Con Power, a non-executive director at INBS between 2000 and 2006, told the inquiry as he was being questioned by Ms Smith on Tuesday that he would have been “deeply shocked” if he had learned that the committee was not reviewing these files.
INBS had committed to its outside auditors at KPMG and the then regulator, Ifsra, that the committee would review top loan cases on a quarterly basis from September 2005, following concerns raised by both about credit controls at the lender. Minutes from a board meeting on December 21st, 2005, also showed the directors had been informed by an internal report that the quarterly credit review submissions to the credit committee had commenced two months earlier.

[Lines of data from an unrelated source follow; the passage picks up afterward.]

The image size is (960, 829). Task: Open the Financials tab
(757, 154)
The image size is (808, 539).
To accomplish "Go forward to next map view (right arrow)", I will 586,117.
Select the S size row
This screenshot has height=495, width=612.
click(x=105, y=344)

The inquiry also heard that INBS officials had informed Ifsra in December 2005 that the credit committee had not only started discussing credit reviews submitted by Mr Casey, but that the society had started to follow up on recommendations made by the committee after considering such reports.
The INBS inquiry was set up on foot of a Central Bank decision in 2015 that it had reasonable grounds to suspect INBS committed "certain prescribed contraventions" between August 2004 and September 2008 and that certain individuals participated in the commissioning of these. Mr McMenamin and fellow subject of the inquiry, Gary McCollum, who once headed INBS's UK lending from a Belfast base, have not been engaging with the inquiry for some time.
INBS's former managing director, Michael Fingleton, and one-time finance director John Stanley Purcell, are representing themselves. The first phase of the inquiry is concerned with the functioning of the credit committee of the now-defunct INBS, which collapsed during the financial crisis and required a €5.4 billion taxpayer bailout.
The inquiry is expected to last until late 2019.